I wondered if refraction made any difference, so I ran my "simple test" (using JPL Horizons to create the ephemeris), using their refractive model, and then their "airless" model. As you can see it made no difference to the resultant times.
2023-Oct-14 17:07:48 = Geoff's "simple test" (Using Refraction with Alt).
2023-Oct-14 17:07:44 = Frank's estimate using Stellarium
2023-Oct-14 17:07:48 = Geoff's "simple test" (No Refraction with Alt)

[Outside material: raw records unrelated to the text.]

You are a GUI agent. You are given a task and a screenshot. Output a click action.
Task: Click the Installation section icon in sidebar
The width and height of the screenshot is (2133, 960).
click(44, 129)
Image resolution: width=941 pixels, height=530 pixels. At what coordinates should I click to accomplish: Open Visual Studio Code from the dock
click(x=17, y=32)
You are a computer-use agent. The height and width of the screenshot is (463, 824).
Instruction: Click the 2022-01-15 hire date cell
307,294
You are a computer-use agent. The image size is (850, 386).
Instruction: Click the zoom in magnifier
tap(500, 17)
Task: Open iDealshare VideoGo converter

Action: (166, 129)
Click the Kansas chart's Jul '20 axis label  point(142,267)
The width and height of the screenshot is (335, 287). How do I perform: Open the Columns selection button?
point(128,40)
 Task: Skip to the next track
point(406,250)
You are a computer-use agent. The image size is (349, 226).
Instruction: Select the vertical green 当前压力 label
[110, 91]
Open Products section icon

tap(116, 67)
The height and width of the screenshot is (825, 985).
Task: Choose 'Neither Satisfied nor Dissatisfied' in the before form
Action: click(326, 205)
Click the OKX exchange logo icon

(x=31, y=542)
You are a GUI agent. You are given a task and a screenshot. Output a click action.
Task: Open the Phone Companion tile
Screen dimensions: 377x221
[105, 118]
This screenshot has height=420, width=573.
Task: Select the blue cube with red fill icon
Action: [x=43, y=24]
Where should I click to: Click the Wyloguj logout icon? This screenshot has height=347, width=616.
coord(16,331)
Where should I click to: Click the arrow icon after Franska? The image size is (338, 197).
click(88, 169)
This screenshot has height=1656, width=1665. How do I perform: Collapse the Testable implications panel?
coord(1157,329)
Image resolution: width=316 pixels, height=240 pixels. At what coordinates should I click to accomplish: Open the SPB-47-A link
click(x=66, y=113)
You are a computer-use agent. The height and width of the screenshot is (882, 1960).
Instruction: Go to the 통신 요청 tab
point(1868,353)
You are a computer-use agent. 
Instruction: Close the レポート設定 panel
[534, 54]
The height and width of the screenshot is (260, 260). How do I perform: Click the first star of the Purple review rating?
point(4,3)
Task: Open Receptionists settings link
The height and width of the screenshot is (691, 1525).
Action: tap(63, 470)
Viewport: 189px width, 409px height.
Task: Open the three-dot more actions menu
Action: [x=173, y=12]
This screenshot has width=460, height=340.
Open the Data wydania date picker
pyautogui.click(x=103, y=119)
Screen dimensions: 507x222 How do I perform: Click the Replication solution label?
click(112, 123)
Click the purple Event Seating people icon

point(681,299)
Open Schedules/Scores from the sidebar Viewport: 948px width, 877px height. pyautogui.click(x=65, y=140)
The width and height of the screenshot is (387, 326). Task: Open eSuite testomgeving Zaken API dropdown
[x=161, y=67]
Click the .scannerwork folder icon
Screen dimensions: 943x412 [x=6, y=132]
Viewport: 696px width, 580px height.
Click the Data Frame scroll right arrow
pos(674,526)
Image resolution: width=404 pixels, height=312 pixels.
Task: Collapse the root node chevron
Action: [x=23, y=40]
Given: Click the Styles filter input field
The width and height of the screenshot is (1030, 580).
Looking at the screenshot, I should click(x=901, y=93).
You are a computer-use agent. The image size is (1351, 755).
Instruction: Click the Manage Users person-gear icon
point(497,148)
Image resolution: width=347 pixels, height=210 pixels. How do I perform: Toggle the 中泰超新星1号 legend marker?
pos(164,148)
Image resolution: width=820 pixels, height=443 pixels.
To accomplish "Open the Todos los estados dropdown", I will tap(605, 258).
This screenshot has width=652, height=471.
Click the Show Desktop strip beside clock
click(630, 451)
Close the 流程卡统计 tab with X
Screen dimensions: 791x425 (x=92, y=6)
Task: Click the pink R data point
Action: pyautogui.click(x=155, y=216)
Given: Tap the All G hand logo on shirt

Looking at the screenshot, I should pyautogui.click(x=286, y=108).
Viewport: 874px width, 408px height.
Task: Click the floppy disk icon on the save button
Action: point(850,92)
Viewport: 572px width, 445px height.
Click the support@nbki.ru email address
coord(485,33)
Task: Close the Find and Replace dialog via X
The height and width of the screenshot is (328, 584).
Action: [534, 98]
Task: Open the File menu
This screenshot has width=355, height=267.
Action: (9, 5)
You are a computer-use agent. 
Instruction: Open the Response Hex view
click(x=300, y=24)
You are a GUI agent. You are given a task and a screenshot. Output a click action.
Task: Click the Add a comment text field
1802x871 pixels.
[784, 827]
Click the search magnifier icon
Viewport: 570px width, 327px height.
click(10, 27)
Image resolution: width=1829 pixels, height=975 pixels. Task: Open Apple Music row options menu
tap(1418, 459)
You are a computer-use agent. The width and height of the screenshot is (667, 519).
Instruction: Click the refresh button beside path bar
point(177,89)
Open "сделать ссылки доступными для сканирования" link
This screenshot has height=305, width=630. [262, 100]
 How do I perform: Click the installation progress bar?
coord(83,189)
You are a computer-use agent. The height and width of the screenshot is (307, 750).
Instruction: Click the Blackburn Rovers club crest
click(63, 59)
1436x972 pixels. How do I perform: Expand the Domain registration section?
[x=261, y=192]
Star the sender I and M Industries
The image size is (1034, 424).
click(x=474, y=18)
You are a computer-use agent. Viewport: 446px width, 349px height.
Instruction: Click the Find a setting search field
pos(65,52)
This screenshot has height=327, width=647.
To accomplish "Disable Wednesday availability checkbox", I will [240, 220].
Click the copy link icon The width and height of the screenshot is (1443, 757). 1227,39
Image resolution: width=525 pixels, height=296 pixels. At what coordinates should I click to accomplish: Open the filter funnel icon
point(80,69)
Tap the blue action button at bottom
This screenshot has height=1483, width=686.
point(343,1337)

2023-Oct-14 18:20:40 = Geoff's "simple test" (Using Refraction with Alt)
2023-Oct-14 18:20:36 = Frank's estimate using Stellarium
2023-Oct-14 18:20:40 = Geoff's "simple test" (No Refraction with Alt)
I'm still out by 4 seconds.
To try and find out why, I would love to know where Stellarium thinks the Moon and Sun are at the following.
Assumed position.
Latitude: 28.0° N
Longitude: 90.0° W
Altitude: 0m
Time Zone: 00:00 E
JPL Horizons give the following positions for an "airless" atmosphere.
Date__(UT)__HR:MN:SC.fff, , ,Azi_(a-app), Elev_(a-app), Ang-diam (arc seconds),
2023-Oct-14 18:20:40.000,*,m, 193.862553, 52.525591, 1828.926, MOON position
2023-Oct-14 18:20:40.000,*,m, 194.280049, 52.793284, 1924.160, SUN position
My "simple test" is currently:
delta_az = (sunLL_az - moon_az) * cos(((sunLL_alt+moon_alt)/2.0) * PI / 180.0);
distance = sqrt( pow( (delta_az), 2 ) + pow( (sunLL_alt - moon_alt), 2 ) );
if (distance <= moon_radius) // Moon is covering the SunLL
After spending many hours trying to compile Stellarium on my LINUX system, I cannot run the desktop version. So the only way I can use Stellarium is to use the online version However this does not allow one to wander too far 'offshore'. I cannot go to the above coordinates that Frank chose. The online version of Stellarium has a great interface to change your location, either using your 'location' or a named place. So I first chose "New Orleans" and then dragged the location icon due South, down to "Grand Isle Beach", but I cannot drag this a further 137Km to Franks given coordinates. Not sure if this is a limitation of my version of Chromium or one must never go out to sea (for there be dragons) ;-)
So I wonder if the above "4 second difference" to Frank's numbers, is due to:
1. Delta_T issues.
2. It's just not the done thing, to use "flat" Pythagoras Trigonometry on a *Spherical Trigonometry* problem!
Regards, Geoff Hitchcox, Christchurch, New Zealand.